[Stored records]
___
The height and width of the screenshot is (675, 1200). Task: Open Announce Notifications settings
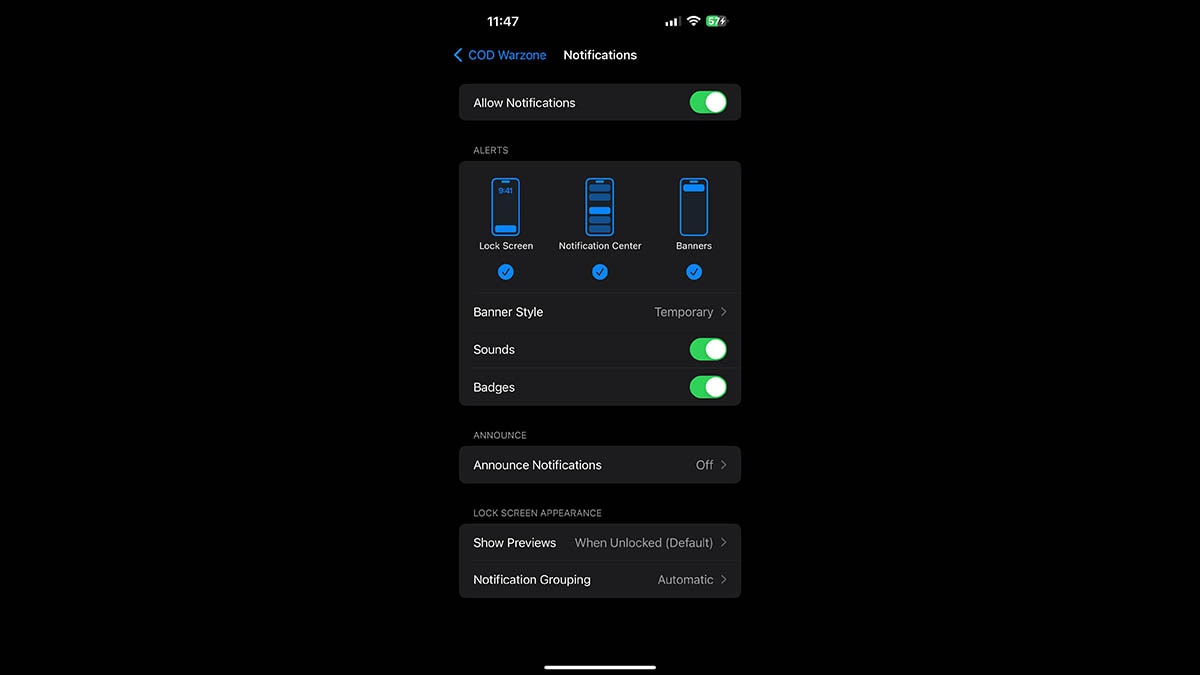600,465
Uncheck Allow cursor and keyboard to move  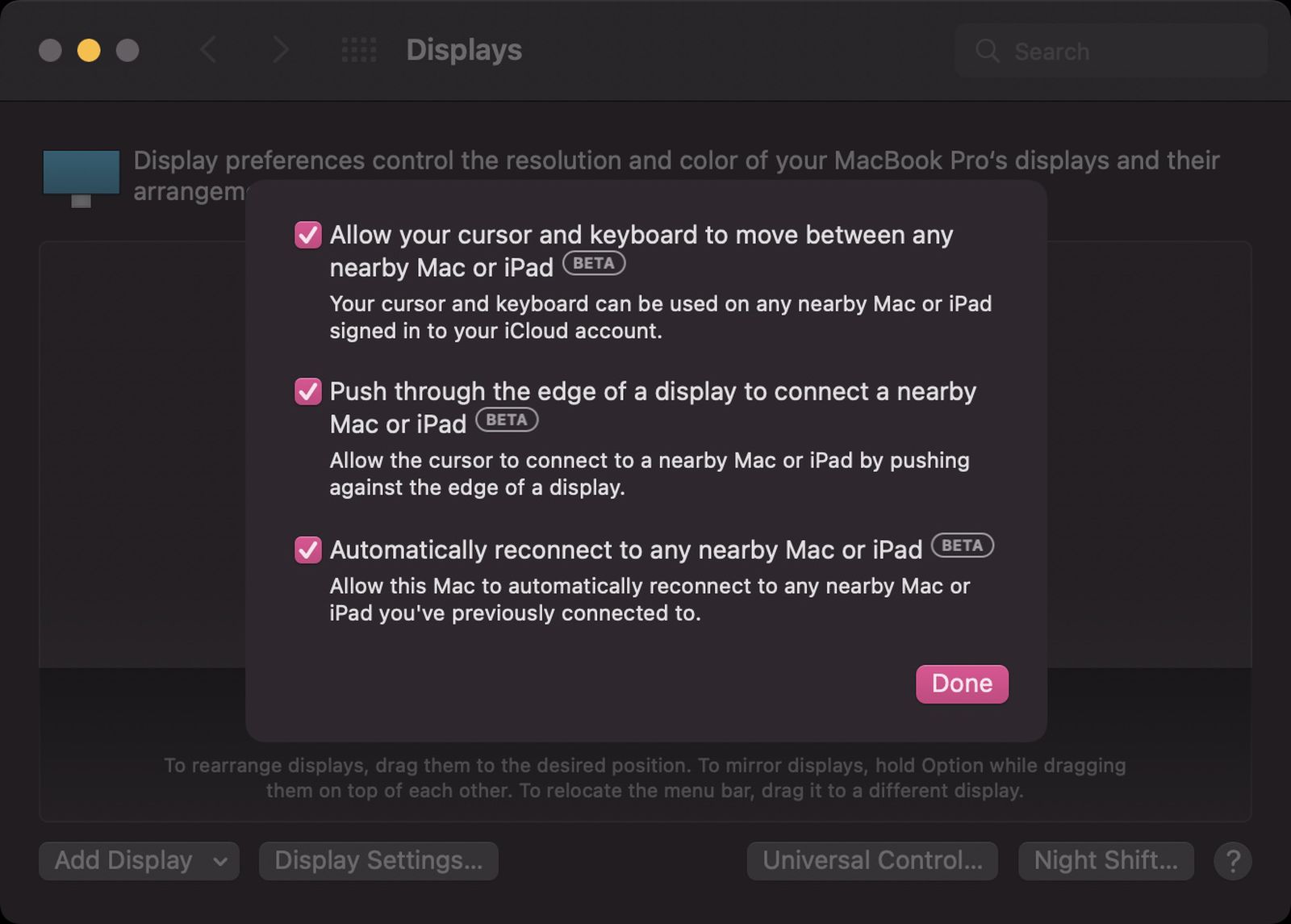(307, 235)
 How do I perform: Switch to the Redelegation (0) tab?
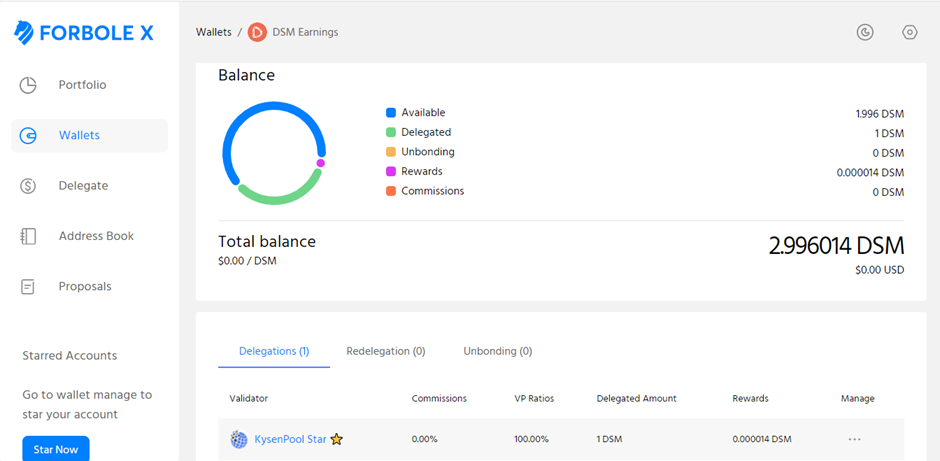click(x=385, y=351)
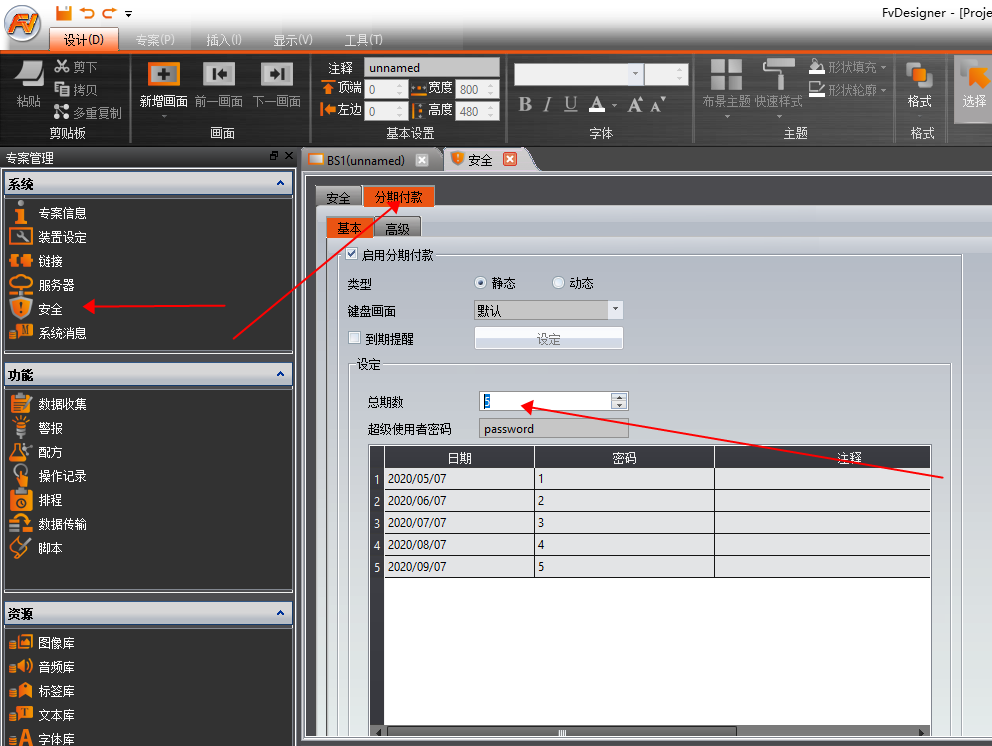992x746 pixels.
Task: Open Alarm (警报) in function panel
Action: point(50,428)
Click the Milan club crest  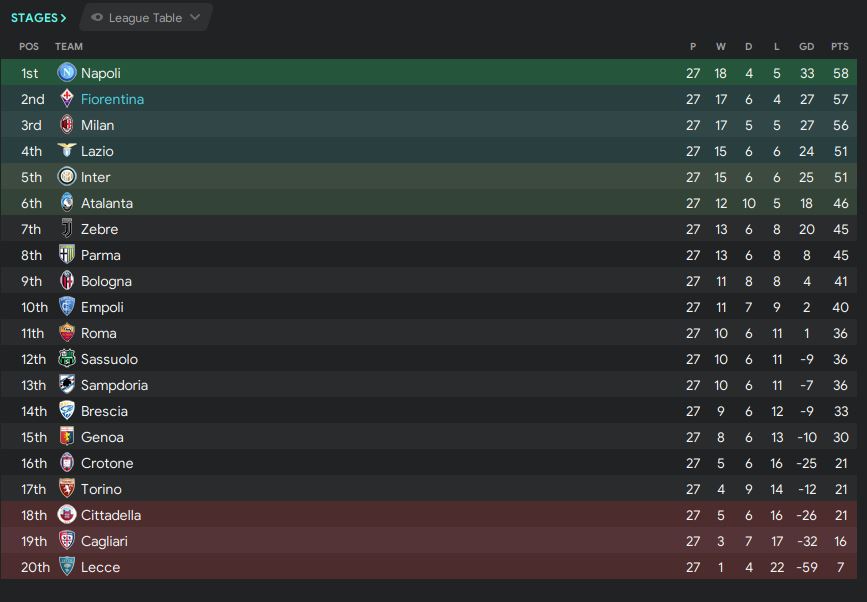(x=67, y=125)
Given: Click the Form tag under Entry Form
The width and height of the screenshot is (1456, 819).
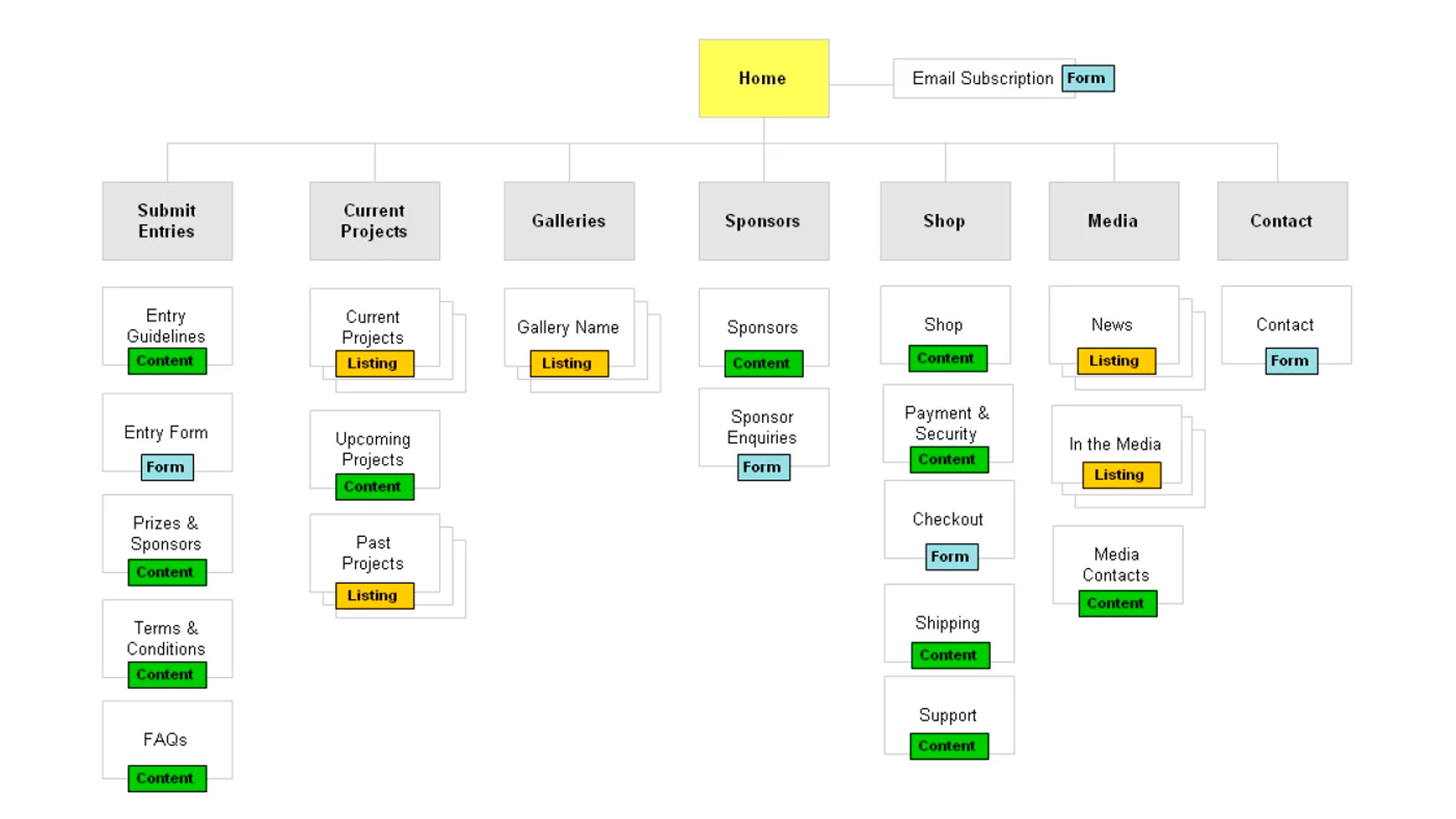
___
# [What to produce]
The answer must consist solely of the lines from the line containing "Given: Click the Form tag under Entry Form" to the end of the data, reproduced exactly, with every picture left out.

# [Solved problem]
Given: Click the Form tag under Entry Form
The width and height of the screenshot is (1456, 819).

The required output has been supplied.